I have a question concerning functions with compact support. By definition, we know that a function has compact support if it is $0$ outside a compact set. So, is it true that, if $f:R^n \mapsto R$ has compact set, then we can find a closed ball $\overline{B_R}(0)\subset R^n$ of radius $R$ centered at $0$, where $f\neq 0$, and then $f$ is $0$ on $R^n \backslash \overline{B_R}(0)$ ? Because in my course (but I think that it is a typo), it is written that $f$ is non $0$ on $R^n\backslash B_R(0)$ where $B_R(0)$ is the opened ball in $R^n$ centered at $0$ and with radius $R$…
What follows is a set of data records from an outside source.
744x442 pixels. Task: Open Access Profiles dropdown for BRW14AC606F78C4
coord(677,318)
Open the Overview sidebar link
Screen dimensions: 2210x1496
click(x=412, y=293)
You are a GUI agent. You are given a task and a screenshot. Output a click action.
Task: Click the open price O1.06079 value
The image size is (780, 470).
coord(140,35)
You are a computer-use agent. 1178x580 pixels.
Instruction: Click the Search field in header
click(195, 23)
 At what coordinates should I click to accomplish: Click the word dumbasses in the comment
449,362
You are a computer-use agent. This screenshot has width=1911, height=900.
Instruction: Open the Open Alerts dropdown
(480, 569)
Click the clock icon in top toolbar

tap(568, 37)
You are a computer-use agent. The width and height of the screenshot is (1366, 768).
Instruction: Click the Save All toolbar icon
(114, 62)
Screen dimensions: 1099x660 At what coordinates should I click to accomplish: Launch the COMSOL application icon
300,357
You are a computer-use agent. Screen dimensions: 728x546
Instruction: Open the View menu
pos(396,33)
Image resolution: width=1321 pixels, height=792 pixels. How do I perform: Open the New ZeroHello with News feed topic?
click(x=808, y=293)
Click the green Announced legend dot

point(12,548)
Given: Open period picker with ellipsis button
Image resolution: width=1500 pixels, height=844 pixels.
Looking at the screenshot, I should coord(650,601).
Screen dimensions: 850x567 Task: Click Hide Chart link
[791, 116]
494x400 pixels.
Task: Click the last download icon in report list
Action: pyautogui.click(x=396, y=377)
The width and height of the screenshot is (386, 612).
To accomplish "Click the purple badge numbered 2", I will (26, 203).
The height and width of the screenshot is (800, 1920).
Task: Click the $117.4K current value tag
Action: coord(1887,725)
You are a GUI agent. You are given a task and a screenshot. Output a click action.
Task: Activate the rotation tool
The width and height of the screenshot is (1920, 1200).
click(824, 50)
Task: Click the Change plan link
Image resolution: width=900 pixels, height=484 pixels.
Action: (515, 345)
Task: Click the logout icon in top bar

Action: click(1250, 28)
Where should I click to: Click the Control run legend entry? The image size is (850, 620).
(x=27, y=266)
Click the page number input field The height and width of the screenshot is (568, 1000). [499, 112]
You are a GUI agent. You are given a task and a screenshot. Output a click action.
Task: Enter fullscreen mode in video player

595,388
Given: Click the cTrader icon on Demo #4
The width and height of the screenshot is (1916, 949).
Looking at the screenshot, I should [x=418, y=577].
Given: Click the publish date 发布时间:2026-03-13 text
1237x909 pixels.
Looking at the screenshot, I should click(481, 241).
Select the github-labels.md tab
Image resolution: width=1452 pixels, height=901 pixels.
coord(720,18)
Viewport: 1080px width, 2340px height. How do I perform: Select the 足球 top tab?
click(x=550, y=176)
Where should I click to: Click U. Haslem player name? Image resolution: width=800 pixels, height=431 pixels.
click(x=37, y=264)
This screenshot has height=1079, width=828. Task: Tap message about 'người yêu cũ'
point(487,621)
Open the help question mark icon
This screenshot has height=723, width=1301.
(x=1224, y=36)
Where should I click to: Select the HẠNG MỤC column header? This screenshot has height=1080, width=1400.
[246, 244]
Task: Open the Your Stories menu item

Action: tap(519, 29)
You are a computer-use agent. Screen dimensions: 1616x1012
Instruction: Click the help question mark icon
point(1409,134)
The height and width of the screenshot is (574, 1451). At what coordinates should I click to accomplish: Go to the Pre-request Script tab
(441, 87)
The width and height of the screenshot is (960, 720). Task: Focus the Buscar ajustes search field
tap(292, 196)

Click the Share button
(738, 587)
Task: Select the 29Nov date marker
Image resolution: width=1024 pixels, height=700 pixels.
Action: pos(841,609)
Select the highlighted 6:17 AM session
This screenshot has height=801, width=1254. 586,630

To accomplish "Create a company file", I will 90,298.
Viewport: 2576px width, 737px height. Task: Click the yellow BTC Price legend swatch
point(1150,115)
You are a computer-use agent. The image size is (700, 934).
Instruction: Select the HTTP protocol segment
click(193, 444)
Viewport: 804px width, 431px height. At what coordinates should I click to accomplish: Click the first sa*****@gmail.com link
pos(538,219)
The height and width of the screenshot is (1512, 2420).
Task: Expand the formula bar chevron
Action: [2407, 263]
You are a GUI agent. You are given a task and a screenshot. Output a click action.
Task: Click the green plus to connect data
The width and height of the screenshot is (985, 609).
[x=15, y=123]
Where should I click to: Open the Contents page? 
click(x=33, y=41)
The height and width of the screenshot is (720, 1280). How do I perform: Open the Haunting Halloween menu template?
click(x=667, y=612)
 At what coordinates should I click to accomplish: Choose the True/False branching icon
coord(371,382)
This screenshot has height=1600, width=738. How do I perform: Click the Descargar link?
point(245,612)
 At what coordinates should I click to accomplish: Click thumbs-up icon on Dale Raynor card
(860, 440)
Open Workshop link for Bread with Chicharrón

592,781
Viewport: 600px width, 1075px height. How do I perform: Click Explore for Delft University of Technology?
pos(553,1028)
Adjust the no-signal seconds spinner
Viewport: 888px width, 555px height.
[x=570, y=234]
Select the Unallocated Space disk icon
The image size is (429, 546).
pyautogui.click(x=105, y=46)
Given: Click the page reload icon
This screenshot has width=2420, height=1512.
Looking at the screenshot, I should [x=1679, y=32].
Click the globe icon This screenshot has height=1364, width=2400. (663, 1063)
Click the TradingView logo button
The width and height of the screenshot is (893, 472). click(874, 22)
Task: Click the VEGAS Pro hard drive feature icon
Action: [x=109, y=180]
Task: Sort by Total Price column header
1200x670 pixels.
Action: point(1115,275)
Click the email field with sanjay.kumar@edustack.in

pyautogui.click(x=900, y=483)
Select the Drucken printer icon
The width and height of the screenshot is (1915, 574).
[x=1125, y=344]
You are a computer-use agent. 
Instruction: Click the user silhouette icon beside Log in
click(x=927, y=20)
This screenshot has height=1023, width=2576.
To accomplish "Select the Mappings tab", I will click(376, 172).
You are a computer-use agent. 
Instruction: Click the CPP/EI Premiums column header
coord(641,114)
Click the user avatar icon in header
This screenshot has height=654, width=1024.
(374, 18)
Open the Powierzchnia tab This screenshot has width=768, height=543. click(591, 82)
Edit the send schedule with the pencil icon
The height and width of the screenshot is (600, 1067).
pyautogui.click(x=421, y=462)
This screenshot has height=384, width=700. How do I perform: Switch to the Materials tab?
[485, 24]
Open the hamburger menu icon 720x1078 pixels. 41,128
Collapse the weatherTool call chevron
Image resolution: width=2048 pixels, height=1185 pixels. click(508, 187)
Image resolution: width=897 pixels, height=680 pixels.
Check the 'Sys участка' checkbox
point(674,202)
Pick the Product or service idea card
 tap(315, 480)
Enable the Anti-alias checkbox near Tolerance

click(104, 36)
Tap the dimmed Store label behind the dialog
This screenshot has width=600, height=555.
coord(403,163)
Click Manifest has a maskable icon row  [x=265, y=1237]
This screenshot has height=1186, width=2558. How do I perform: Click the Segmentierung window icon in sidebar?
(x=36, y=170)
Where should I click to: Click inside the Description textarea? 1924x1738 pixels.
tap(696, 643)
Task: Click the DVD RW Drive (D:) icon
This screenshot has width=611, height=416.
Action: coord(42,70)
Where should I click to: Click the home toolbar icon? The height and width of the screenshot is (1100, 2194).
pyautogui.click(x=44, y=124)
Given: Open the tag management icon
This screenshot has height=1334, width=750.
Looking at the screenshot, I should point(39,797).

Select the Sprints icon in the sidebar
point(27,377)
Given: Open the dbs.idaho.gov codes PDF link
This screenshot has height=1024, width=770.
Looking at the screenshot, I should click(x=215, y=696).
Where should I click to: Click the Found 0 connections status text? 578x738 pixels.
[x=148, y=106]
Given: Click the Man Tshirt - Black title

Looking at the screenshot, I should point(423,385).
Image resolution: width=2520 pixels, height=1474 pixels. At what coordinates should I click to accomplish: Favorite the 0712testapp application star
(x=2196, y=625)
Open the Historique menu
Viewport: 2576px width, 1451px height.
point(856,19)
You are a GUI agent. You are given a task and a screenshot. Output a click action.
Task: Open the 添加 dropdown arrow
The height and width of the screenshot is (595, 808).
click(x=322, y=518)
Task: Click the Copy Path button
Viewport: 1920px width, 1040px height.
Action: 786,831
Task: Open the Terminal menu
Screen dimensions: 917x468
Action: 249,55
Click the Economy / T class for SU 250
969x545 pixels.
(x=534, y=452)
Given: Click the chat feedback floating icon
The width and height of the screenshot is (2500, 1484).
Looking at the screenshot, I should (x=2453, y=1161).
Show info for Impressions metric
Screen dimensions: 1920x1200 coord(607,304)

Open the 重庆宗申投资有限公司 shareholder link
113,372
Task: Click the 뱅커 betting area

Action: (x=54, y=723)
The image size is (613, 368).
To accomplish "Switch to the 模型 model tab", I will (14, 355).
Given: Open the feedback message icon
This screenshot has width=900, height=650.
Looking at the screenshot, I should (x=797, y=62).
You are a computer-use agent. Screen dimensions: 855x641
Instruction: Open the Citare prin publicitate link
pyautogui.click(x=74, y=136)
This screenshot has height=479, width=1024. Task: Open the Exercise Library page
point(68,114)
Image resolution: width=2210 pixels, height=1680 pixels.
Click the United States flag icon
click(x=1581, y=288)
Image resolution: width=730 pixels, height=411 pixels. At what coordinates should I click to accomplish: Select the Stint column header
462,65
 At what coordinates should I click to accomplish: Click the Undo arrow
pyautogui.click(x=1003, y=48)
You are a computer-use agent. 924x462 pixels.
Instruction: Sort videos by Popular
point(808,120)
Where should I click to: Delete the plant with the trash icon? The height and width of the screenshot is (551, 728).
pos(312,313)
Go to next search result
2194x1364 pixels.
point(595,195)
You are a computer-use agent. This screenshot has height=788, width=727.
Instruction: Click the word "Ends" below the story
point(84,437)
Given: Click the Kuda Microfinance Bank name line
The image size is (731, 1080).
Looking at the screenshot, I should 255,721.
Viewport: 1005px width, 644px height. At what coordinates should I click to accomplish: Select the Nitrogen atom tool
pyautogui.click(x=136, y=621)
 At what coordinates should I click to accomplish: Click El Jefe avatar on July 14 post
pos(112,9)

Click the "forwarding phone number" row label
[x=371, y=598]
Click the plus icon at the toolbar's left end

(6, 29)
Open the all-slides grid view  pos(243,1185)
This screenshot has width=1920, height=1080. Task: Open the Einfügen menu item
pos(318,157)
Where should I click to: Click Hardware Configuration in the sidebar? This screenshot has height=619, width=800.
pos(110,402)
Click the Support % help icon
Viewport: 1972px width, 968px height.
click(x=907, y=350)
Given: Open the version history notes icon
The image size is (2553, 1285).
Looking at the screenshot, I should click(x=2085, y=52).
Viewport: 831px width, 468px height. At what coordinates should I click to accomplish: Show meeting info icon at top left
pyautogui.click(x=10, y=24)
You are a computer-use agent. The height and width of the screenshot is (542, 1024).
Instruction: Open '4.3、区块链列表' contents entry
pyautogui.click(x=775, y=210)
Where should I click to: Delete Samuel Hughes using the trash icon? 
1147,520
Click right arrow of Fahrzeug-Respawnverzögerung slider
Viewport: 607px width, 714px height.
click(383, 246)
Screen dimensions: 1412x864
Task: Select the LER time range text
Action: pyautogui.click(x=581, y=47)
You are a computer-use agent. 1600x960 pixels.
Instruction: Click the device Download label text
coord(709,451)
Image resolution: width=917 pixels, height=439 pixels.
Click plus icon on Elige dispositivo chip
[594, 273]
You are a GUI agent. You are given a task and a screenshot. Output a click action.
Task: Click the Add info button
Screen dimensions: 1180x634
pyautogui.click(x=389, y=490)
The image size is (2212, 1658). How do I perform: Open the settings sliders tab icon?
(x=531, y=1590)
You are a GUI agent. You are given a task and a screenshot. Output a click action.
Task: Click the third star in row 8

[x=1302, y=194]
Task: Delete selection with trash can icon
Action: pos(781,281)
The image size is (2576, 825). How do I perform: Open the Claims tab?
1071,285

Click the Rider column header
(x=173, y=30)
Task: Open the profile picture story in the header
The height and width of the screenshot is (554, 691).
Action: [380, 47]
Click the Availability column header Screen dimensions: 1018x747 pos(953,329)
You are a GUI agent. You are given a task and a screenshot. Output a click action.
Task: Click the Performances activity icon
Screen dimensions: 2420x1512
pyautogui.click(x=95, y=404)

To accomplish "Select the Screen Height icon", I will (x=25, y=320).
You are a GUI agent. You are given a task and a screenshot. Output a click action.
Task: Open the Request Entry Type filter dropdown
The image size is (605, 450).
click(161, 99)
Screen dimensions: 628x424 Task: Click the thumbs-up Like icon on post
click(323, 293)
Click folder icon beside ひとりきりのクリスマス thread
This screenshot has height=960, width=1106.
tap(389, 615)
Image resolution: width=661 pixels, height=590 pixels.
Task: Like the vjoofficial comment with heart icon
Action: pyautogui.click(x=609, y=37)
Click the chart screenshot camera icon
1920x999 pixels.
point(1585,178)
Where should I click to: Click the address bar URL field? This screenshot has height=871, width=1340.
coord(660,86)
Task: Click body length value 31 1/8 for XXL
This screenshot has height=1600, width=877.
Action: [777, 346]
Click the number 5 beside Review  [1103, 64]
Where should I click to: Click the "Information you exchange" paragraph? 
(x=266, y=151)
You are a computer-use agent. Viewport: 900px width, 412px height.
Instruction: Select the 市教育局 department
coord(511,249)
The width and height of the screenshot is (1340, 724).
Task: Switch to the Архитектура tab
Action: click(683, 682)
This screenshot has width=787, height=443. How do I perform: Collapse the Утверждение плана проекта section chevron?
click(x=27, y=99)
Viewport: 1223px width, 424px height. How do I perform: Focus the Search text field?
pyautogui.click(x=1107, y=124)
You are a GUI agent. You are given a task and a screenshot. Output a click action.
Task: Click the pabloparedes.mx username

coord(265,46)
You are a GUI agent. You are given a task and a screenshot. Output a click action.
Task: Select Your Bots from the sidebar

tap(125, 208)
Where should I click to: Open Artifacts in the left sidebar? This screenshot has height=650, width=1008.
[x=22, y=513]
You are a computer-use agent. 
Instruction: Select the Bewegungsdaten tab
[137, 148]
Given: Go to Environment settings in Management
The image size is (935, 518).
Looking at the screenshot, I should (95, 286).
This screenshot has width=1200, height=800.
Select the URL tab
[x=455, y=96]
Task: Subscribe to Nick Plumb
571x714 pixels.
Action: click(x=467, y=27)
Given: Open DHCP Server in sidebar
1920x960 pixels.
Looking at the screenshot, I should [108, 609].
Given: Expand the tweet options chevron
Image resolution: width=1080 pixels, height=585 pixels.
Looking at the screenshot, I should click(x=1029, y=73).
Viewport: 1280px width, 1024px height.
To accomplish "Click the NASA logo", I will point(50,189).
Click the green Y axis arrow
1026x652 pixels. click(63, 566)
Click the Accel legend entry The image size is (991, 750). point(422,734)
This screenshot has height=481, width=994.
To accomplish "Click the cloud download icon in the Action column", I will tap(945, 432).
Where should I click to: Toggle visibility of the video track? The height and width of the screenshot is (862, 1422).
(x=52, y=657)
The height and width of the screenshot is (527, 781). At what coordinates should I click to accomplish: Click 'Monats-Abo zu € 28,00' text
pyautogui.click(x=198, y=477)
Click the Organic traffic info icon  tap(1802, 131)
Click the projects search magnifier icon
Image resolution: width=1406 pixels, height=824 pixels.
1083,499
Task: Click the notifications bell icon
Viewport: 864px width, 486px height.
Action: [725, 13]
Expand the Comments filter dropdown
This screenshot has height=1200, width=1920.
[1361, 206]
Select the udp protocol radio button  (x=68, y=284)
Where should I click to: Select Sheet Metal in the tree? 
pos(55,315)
Then, if $f$ is continuous, we would have, if what I have said is correct :
$$\int_{R^n}f(x)dx=\int_{\overline{B_R}(0)}f(x)dx$$
Any help would be appreciated,
Thank you !
Best Answer
Let $f \in C(\Omega)$, where $C(\Omega)$ stands for continuous complex-valued functions defined on some open subset $\Omega \subset \mathbb{R}^{n}$. We define the support of $f$ to be the set $$\mbox{supp} f := \overline{\{x \in \Omega, \hspace{0.1cm} f(x)\neq 0\}}$$ We say that $f$ has compact support if $\mbox{supp f}$ is compact. This means that $f$ need not to be zero on a compact set in order to be a function with compact support, because you have to take the closure of the set $f\neq 0$ to get the support of $f$. Take for example the function $$f(x) = \begin{cases} \displaystyle 0 \quad \mbox{if $x \le -1$} \\ \displaystyle 1+x \quad \mbox{if $x \in (-1,0)$} \\ \displaystyle 1-x \quad \mbox{if $x \in(0,1)$} \\ \displaystyle 0 \quad \mbox{if $x \ge 1$} \end{cases}$$ This function is continuous, and its graphic is triangle-like. Note that $f(x) \neq 0$ inside $(-1,1)$ but $\mbox{\supp} f = \overline{(-1,1)} = [-1,1]$, so $f$ has compact support. Thus,$f$ can be zero outside an open set and still be a function with compact support.